## Problem description
Rewrite the data below so that each "Viewport" becomes "Window", with nothing else changed.

## Rows
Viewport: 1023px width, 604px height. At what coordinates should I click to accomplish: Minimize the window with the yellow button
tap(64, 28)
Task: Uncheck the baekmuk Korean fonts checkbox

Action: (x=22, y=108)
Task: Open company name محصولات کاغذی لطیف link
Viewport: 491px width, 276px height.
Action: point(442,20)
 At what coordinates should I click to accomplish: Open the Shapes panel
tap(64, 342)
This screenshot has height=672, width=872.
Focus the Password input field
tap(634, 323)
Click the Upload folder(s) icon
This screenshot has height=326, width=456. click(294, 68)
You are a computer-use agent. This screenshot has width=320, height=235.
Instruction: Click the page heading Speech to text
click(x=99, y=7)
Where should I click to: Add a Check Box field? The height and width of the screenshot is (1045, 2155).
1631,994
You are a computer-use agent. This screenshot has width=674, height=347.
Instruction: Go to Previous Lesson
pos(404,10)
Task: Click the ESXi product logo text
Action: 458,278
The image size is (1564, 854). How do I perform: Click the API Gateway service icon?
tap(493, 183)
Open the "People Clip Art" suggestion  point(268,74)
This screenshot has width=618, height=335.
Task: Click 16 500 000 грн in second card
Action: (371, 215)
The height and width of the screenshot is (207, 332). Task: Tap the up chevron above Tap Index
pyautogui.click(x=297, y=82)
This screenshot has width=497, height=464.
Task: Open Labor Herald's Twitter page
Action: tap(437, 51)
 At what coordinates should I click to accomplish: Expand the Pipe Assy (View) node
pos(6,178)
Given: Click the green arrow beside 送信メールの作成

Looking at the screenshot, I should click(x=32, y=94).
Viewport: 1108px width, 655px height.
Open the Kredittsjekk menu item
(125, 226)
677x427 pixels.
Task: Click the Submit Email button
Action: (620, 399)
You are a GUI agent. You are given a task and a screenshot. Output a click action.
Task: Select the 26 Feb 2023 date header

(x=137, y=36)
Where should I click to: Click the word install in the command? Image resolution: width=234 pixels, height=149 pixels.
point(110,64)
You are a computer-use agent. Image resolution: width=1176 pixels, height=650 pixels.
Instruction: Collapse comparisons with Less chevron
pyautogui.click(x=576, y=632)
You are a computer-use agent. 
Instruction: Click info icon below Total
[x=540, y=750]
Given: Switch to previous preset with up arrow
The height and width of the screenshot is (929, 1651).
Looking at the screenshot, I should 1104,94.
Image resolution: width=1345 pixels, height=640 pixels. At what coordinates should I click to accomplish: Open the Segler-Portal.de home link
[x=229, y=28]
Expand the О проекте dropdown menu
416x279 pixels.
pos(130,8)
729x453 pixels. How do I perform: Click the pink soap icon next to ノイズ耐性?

## Full output
Window: 1023px width, 604px height. At what coordinates should I click to accomplish: Minimize the window with the yellow button
tap(64, 28)
Task: Uncheck the baekmuk Korean fonts checkbox

Action: (x=22, y=108)
Task: Open company name محصولات کاغذی لطیف link
Window: 491px width, 276px height.
Action: point(442,20)
 At what coordinates should I click to accomplish: Open the Shapes panel
tap(64, 342)
This screenshot has height=672, width=872.
Focus the Password input field
tap(634, 323)
Click the Upload folder(s) icon
This screenshot has height=326, width=456. click(294, 68)
You are a computer-use agent. This screenshot has width=320, height=235.
Instruction: Click the page heading Speech to text
click(x=99, y=7)
Where should I click to: Add a Check Box field? The height and width of the screenshot is (1045, 2155).
1631,994
You are a computer-use agent. This screenshot has width=674, height=347.
Instruction: Go to Previous Lesson
pos(404,10)
Task: Click the ESXi product logo text
Action: 458,278
The image size is (1564, 854). How do I perform: Click the API Gateway service icon?
tap(493, 183)
Open the "People Clip Art" suggestion  point(268,74)
This screenshot has width=618, height=335.
Task: Click 16 500 000 грн in second card
Action: (371, 215)
The height and width of the screenshot is (207, 332). Task: Tap the up chevron above Tap Index
pyautogui.click(x=297, y=82)
This screenshot has width=497, height=464.
Task: Open Labor Herald's Twitter page
Action: tap(437, 51)
 At what coordinates should I click to accomplish: Expand the Pipe Assy (View) node
pos(6,178)
Given: Click the green arrow beside 送信メールの作成

Looking at the screenshot, I should click(x=32, y=94).
Window: 1108px width, 655px height.
Open the Kredittsjekk menu item
(125, 226)
677x427 pixels.
Task: Click the Submit Email button
Action: (620, 399)
You are a GUI agent. You are given a task and a screenshot. Output a click action.
Task: Select the 26 Feb 2023 date header

(x=137, y=36)
Where should I click to: Click the word install in the command? Image resolution: width=234 pixels, height=149 pixels.
point(110,64)
You are a computer-use agent. Image resolution: width=1176 pixels, height=650 pixels.
Instruction: Collapse comparisons with Less chevron
pyautogui.click(x=576, y=632)
You are a computer-use agent. 
Instruction: Click info icon below Total
[x=540, y=750]
Given: Switch to previous preset with up arrow
The height and width of the screenshot is (929, 1651).
Looking at the screenshot, I should 1104,94.
Image resolution: width=1345 pixels, height=640 pixels. At what coordinates should I click to accomplish: Open the Segler-Portal.de home link
[x=229, y=28]
Expand the О проекте dropdown menu
416x279 pixels.
pos(130,8)
729x453 pixels. How do I perform: Click the pink soap icon next to ノイズ耐性?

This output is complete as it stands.